A sudden spike in scan scores above 50 — even if no individual request exceeds the blocking threshold of 70 — may indicate an attacker probing your threshold with calibration payloads. This aligns with the monitoring requirements in ISO 27001 A.8.16 (Monitoring Activities — anomalous application behaviour) and SOC 2 CC7.2 (monitoring for anomalies indicative of malicious acts).

How eval-time and inference-time controls complement each other

Property	Promptfoo / Garak (eval-time)	Glyphward (inference-time)
When it runs	Pre-deployment, in CI	Every production request
What it tests	Model response to known payloads	Image/audio bytes for adversarial content
Coverage of novel payloads	Only if in the test corpus	Corpus updated continuously
Handles indirect PI	No (test harness, not runtime)	Yes (scans tool results, retrieved content)
Compliance evidence	Test results (pre-deployment)	Per-request scan_id (operating evidence)
Blocks production attacks	No	Yes
Identifies model weaknesses	Yes	No (scanner, not evaluator)

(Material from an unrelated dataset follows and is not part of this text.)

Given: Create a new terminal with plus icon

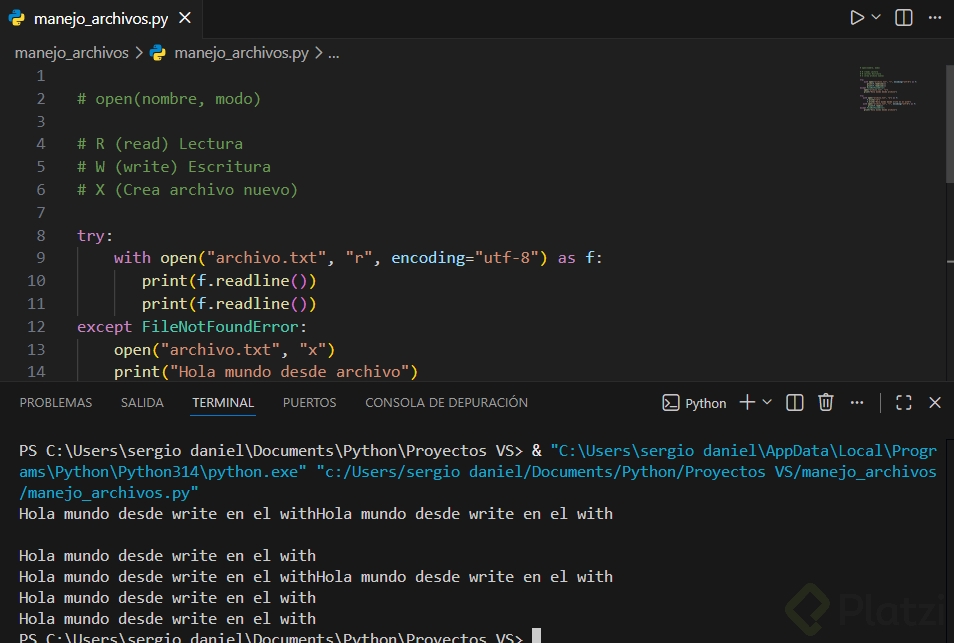Looking at the screenshot, I should (747, 402).
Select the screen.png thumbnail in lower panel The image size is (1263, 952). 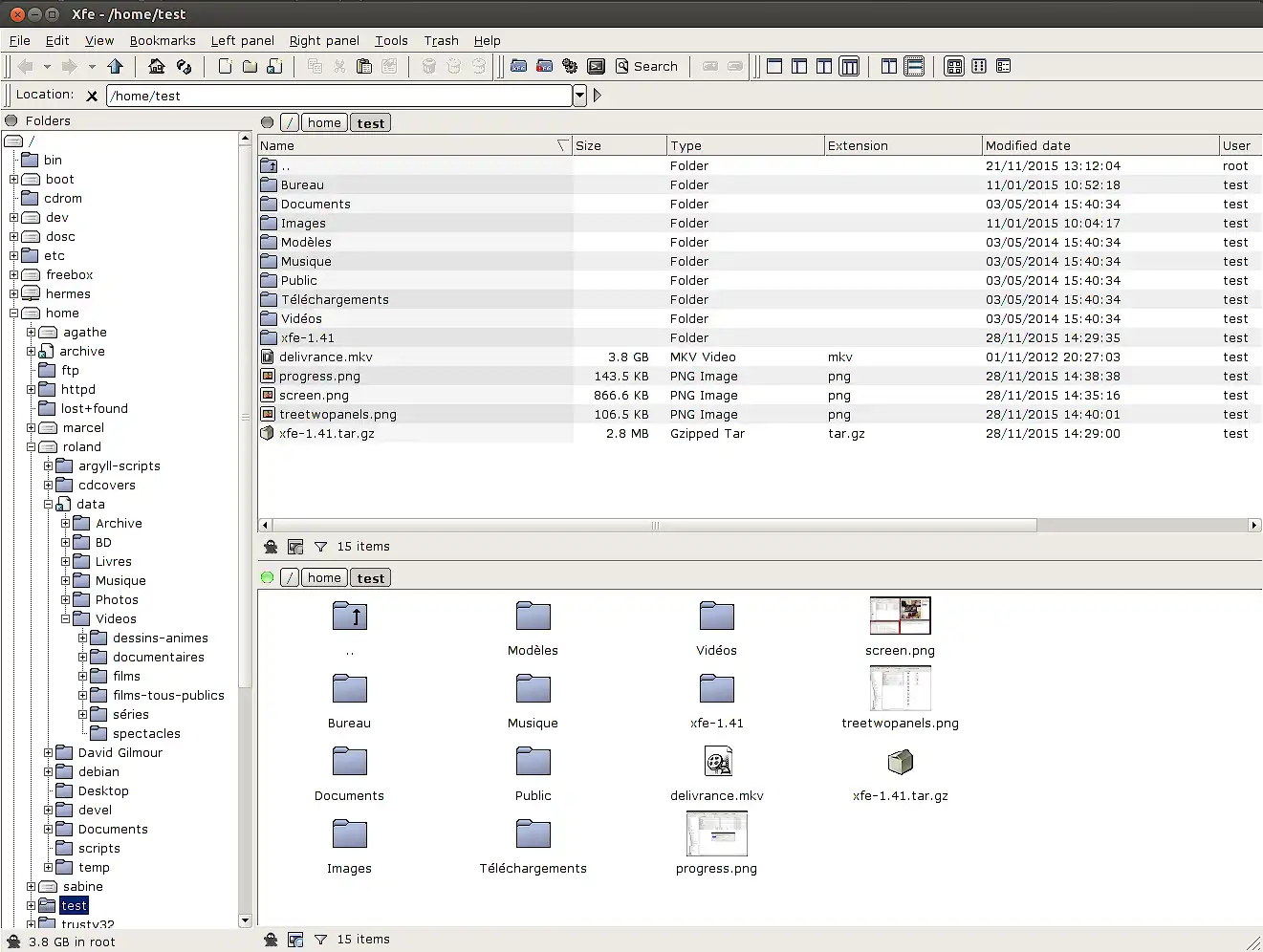point(900,617)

The evaluation test corpus is a point-in-time snapshot; production attacks adapt. Inference-time scanning against a continuously updated payload corpus covers the drift between your last red-team run and the current threat landscape. Both layers together satisfy the "test" and "detect" verbs in the security control vocabularies — OWASP's "test for prompt injection" and "detect in production" are two separate requirements in the OWASP LLM01:2025 control architecture.

Related questions

Do I need red-team evals if I already have inference-time scanning?

Yes. Red-team evals tell you which attack classes your scanner catches and which it misses. If a new attack class appears (a novel typographic technique, a new audio carrier method) and your scanner does not yet cover it, the red-team eval will surface that gap before it reaches production. Inference-time scanning is a defence against known and known-similar attacks; red-teaming maps the boundary of "known-similar". Run them both.

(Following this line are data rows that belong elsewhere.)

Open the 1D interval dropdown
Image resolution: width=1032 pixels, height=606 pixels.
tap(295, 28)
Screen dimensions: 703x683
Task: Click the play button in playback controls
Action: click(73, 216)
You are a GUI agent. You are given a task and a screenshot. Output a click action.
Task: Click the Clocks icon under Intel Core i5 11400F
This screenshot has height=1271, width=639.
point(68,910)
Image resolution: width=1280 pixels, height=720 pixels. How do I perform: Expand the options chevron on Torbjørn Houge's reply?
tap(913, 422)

What multimodal red-team tools exist beyond Promptfoo?

Garak (NVIDIA, open-source) has probes for prompt injection and some multimodal attack classes. HarmBench includes multimodal jailbreak benchmarks. Anthropic's red-team evaluation framework includes multimodal attack evaluation. PyRIT (Microsoft, open-source) has an image attack module. These tools are all eval-time — they produce pass/fail test results, not per-request production evidence. Glyphward is the inference-time complement to any of them.

Can I use Glyphward's API to automate a red-team corpus scan?

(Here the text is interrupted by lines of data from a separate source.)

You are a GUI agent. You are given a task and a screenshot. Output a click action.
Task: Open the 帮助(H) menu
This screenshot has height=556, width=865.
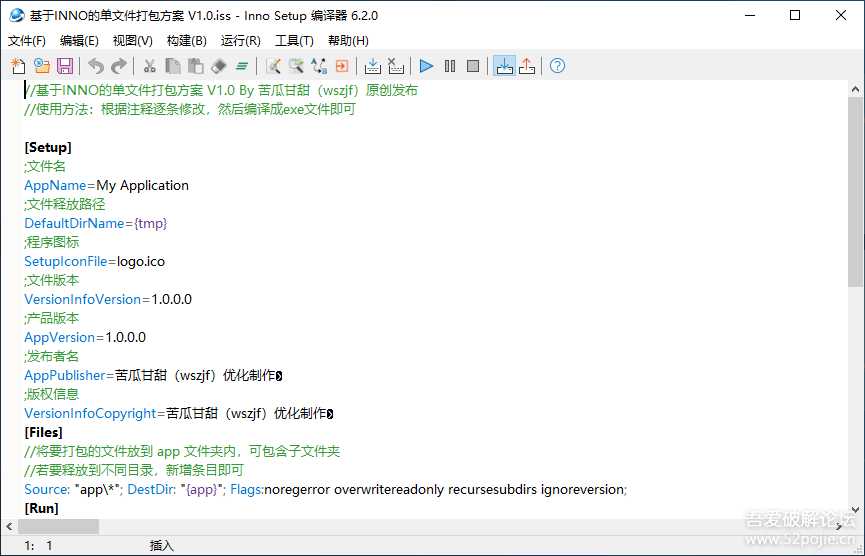[x=348, y=41]
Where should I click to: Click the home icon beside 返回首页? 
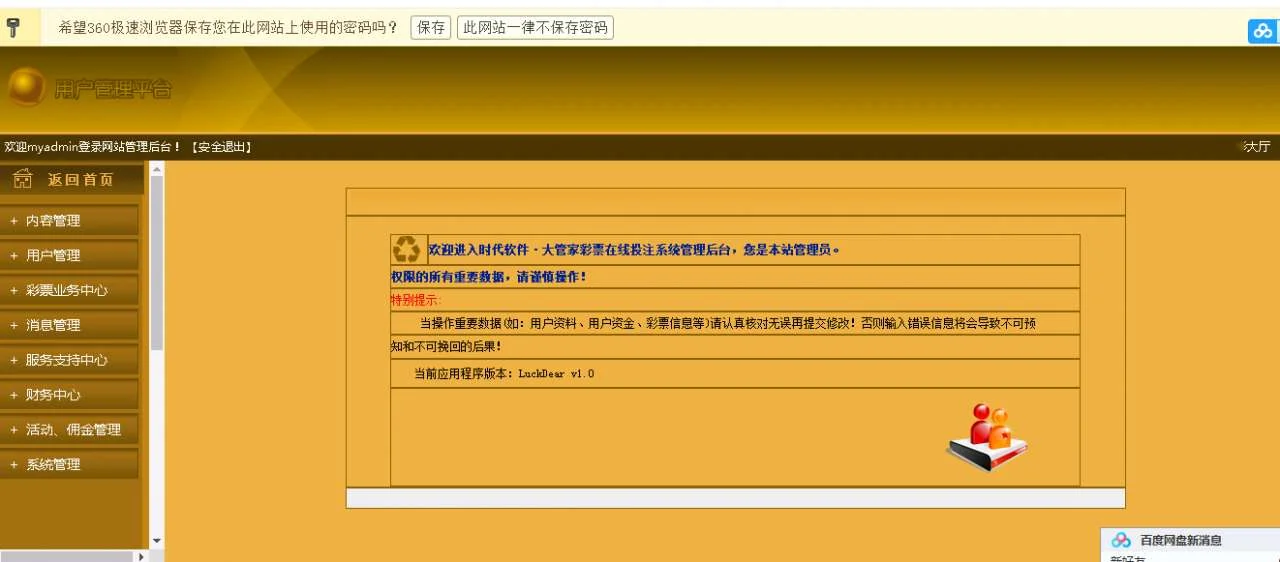point(23,179)
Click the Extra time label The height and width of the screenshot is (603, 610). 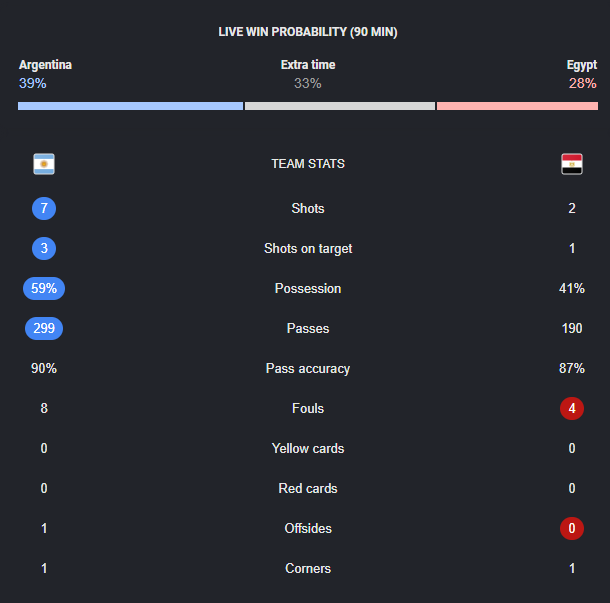(308, 65)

Yes. Glyphward's /v1/scan endpoint is a standard REST API — you can POST your entire red-team corpus programmatically and collect the score distribution. This is useful for calibrating your threshold (checking what fraction of benign images score above various thresholds to estimate false-positive rates) and for regression testing (ensuring the scanner still flags known-bad payloads after a model or threshold update). See the Promptfoo integration example above for the configuration pattern.

How does multimodal AI security testing relate to MITRE ATLAS?

MITRE ATLAS catalogs LLM Prompt Injection (AML.T0051) and LLM Jailbreak (AML.T0054) as adversarial ML techniques. Red-team evals correspond to the "adversary simulation" / "pre-deployment testing" defensive measure in the ATLAS matrix. Inference-time scanning corresponds to the "runtime detection" / "input validation" defensive measure. A mature multimodal AI security programme maps both layers to the ATLAS defensive measures for AML.T0051 and T0054, with evidence that each layer is in place.

What scan threshold should I use in CI vs production?

In CI red-team evals, you typically want to assert that your known-bad payload corpus scores above the threshold (confirming detection) and your benign corpus scores below (confirming low false-positive rate). Use the same threshold value as your production configuration — the CI test should faithfully replicate the production gate. If you use different thresholds in CI and production, a passing CI eval does not guarantee production behaviour. For production, see the threshold guidance per context (70 for user uploads, 60 for ingestion, 50 for agentic tool results) in the framework integration pages.